Gen Z Relationship Gap Is Wider Than Earlier Estimates Suggested

The idea that young people today are forming fewer romantic relationships has become a familiar piece of generational commentary. A new study suggests the trend is more pronounced than earlier data captured, and that previous estimates may have been underestimating the size of the shift.

Dr. Maximiliane Uhlich, a postdoctoral researcher at the University of Basel, compared two rounds of the same survey: one capturing millennials at a specific life stage and another capturing Gen Z at the same age range, collected between 2022 and 2024.

The headline finding: 49 percent of Gen Z adults reported being in any kind of steady relationship, compared with 57 percent of millennials at the same age, a gap of eight percentage points.

What changed

The decline is driven primarily by a reduction in cohabitation. Fewer Gen Z adults live with a partner compared with millennials at the same age. But the researchers found that earlier studies had been missing a key group: couples who are in committed relationships but maintain separate residences, known as Living Apart Together, or LAT, relationships.

When LAT couples are properly counted, the gap between generations widens further, because Gen Z is more likely than millennials were to be in a relationship without sharing a home.

“This seems a bit unprecedented,” Uhlich told New Scientist.

Listed entries:

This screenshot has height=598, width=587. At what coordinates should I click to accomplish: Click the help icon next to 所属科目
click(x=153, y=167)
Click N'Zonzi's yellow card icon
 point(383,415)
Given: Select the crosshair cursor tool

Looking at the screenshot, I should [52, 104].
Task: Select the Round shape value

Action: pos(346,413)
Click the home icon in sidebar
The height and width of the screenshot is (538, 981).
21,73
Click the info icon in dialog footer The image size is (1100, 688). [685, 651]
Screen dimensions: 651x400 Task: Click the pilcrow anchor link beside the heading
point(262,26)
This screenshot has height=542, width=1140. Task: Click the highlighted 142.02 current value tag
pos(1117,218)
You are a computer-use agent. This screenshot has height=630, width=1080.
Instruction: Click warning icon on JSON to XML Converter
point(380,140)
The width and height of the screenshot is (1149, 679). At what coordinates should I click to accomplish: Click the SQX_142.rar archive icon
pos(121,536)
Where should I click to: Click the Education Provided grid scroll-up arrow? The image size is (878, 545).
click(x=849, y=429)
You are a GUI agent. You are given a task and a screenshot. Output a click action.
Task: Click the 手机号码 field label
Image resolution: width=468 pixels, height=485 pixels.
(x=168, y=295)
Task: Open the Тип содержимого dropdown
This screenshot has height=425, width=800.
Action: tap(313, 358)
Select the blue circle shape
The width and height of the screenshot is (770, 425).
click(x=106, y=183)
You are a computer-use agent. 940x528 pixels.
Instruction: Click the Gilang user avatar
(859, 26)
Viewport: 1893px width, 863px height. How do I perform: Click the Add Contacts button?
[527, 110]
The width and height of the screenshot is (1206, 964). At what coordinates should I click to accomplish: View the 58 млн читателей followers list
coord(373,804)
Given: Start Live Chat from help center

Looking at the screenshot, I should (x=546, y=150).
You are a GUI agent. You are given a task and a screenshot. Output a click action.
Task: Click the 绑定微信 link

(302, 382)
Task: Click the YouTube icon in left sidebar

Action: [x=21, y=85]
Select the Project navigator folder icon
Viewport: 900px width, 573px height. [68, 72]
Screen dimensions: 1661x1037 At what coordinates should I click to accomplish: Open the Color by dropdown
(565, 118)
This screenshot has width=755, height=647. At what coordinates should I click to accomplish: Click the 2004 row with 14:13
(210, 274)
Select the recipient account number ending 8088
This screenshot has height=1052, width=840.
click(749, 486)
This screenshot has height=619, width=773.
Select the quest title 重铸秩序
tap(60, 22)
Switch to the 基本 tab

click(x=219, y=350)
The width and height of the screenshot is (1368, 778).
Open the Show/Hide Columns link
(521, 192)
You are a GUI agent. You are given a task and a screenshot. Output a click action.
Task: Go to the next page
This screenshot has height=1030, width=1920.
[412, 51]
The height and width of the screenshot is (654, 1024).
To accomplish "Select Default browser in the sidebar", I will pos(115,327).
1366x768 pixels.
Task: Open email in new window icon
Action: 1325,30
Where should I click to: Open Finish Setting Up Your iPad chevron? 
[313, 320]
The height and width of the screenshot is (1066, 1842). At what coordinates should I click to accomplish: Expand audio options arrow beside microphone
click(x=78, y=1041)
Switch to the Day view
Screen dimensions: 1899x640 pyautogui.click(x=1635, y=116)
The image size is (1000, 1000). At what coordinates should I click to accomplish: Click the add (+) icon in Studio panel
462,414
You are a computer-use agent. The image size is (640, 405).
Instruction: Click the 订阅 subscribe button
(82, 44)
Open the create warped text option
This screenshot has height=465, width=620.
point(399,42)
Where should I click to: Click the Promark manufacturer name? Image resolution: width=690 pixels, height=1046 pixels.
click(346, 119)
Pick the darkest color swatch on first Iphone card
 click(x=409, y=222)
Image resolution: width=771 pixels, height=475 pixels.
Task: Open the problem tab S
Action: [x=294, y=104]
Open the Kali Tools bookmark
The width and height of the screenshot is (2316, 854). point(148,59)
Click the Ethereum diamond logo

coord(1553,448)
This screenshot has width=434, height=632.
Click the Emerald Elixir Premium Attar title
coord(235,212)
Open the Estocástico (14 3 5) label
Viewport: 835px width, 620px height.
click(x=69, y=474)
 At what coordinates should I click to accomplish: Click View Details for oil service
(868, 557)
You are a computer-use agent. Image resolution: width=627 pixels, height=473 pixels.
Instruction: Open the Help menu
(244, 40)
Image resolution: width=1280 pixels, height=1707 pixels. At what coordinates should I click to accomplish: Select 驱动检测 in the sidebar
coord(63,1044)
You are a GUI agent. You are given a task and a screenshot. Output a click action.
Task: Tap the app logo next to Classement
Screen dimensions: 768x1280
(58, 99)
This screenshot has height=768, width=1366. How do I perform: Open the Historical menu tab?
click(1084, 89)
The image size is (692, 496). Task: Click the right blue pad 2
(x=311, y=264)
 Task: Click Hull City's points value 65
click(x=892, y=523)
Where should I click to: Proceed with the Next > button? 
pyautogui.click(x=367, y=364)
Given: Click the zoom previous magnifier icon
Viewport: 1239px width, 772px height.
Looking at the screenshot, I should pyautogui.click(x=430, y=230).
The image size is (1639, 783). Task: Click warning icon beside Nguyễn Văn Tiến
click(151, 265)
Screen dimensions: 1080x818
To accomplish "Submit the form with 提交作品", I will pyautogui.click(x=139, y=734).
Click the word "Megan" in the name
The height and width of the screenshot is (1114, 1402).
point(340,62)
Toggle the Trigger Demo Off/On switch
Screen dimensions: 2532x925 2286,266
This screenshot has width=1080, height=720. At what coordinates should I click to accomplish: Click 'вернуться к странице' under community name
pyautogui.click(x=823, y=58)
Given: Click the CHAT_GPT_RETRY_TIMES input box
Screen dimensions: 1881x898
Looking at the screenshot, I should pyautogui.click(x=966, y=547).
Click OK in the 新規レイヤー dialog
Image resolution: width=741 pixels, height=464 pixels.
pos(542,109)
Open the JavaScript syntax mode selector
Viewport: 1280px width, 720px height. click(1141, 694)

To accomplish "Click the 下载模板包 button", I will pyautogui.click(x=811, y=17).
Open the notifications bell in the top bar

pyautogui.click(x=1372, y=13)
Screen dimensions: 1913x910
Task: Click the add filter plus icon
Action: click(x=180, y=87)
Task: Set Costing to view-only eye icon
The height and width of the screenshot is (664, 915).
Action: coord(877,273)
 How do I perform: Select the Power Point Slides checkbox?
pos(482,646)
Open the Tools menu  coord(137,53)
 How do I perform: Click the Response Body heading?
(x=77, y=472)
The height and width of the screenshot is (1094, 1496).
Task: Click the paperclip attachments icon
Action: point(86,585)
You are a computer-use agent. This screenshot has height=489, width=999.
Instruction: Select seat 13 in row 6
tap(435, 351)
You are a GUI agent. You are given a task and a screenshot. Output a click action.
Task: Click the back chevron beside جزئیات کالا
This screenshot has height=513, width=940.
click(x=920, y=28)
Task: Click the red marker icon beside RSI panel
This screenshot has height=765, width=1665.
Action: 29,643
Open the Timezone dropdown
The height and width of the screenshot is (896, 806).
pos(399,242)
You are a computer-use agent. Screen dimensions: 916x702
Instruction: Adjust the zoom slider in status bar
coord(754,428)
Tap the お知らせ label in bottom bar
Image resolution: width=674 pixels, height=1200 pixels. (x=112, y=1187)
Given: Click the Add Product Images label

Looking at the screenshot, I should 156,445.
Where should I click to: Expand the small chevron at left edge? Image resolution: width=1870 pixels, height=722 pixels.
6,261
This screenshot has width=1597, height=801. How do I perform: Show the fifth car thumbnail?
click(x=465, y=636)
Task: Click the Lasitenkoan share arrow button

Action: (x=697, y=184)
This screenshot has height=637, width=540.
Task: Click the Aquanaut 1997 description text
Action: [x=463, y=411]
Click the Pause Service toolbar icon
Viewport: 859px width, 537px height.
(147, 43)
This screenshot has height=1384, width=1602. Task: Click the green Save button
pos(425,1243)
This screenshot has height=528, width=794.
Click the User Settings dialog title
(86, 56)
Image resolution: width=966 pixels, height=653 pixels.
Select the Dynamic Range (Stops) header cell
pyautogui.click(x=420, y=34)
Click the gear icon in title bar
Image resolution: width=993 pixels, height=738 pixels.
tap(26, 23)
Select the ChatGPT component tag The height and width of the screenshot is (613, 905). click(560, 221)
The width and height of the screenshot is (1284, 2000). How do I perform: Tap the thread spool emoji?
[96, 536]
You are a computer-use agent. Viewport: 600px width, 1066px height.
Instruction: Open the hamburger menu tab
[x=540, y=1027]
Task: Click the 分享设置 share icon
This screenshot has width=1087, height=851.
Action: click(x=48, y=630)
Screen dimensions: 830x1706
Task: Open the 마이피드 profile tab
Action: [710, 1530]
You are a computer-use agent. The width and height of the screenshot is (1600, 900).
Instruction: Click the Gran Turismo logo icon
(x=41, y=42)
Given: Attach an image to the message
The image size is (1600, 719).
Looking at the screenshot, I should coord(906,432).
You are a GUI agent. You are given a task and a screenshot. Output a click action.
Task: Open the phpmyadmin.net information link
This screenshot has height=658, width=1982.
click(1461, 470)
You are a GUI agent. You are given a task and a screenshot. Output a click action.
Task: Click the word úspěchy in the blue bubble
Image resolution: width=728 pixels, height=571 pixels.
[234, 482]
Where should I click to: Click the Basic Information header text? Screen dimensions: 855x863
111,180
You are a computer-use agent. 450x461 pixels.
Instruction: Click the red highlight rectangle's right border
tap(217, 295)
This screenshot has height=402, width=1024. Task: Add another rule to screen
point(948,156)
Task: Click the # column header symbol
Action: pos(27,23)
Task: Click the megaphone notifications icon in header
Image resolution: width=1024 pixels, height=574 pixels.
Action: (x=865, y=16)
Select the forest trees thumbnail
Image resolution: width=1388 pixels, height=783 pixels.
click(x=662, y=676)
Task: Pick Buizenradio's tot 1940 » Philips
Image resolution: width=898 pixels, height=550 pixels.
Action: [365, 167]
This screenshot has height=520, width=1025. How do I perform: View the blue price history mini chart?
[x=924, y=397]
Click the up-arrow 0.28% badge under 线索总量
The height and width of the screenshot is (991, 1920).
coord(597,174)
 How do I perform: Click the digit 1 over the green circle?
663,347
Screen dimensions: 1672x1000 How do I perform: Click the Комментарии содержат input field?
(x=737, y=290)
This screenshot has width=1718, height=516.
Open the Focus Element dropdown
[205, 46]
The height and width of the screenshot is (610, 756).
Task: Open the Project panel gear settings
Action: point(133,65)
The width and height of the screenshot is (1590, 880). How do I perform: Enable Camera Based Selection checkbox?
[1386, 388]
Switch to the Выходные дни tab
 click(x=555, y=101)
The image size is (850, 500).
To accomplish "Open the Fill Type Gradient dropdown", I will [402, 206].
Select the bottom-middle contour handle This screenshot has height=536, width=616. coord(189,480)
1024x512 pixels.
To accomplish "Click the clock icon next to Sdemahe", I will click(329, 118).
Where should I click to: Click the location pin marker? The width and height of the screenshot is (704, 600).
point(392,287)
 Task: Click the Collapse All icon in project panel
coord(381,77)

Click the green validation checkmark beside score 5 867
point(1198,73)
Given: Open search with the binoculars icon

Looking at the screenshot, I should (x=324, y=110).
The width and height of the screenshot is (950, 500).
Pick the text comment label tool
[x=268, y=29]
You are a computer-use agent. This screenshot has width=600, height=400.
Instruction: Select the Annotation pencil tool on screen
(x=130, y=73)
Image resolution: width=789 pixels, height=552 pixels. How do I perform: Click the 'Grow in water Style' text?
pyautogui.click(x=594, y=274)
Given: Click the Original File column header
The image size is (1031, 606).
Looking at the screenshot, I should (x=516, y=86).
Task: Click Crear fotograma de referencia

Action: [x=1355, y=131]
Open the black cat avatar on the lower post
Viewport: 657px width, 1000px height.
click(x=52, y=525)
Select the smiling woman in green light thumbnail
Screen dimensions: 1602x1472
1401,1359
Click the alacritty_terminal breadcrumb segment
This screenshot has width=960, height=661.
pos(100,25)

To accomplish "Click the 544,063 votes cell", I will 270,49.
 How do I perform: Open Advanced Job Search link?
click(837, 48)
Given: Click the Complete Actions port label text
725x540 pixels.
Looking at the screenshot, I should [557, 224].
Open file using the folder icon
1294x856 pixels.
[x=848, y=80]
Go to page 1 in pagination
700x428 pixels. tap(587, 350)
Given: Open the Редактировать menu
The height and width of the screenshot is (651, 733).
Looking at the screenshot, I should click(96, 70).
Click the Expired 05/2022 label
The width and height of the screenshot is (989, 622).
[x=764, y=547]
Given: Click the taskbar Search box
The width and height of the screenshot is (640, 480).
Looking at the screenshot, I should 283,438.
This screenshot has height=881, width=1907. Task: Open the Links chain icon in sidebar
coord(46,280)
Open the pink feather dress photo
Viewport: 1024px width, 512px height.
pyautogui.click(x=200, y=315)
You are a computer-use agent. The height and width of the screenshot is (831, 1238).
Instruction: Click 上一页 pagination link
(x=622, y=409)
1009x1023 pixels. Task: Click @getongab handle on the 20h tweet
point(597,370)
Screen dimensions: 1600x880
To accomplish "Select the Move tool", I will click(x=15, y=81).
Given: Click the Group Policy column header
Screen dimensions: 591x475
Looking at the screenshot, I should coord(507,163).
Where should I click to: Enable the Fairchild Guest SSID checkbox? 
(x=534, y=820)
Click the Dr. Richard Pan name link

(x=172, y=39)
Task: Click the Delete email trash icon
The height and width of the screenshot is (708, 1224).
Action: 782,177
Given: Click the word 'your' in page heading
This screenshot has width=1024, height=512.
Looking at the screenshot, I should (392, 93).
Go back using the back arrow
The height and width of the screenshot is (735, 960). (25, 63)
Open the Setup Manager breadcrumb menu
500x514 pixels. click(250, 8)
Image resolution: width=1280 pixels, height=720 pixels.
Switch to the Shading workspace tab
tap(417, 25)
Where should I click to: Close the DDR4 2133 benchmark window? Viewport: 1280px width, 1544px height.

Questions:
A – Extract from the article on the Gen Z relationship gap the passage starting at "Gen Z Relationship" and ending at "eight percentage points.".
B – Answer these questions using the article on the Gen Z relationship gap:
(i) At which university is Dr. Maximiliane Uhlich a postdoctoral researcher?
(ii) What percentage of Gen Z adults reported being in any kind of steady relationship?
(iii) What primarily drives the decline in relationships?
The records were taken from a separate source.

Solved tasks:
A –
Gen Z Relationship Gap Is Wider Than Earlier Estimates Suggested

The idea that young people today are forming fewer romantic relationships has become a familiar piece of generational commentary. A new study suggests the trend is more pronounced than earlier data captured, and that previous estimates may have been underestimating the size of the shift.

Dr. Maximiliane Uhlich, a postdoctoral researcher at the University of Basel, compared two rounds of the same survey: one capturing millennials at a specific life stage and another capturing Gen Z at the same age range, collected between 2022 and 2024.

The headline finding: 49 percent of Gen Z adults reported being in any kind of steady relationship, compared with 57 percent of millennials at the same age, a gap of eight percentage points.

B –
(i) The University of Basel.
(ii) 49 percent.
(iii) A reduction in cohabitation.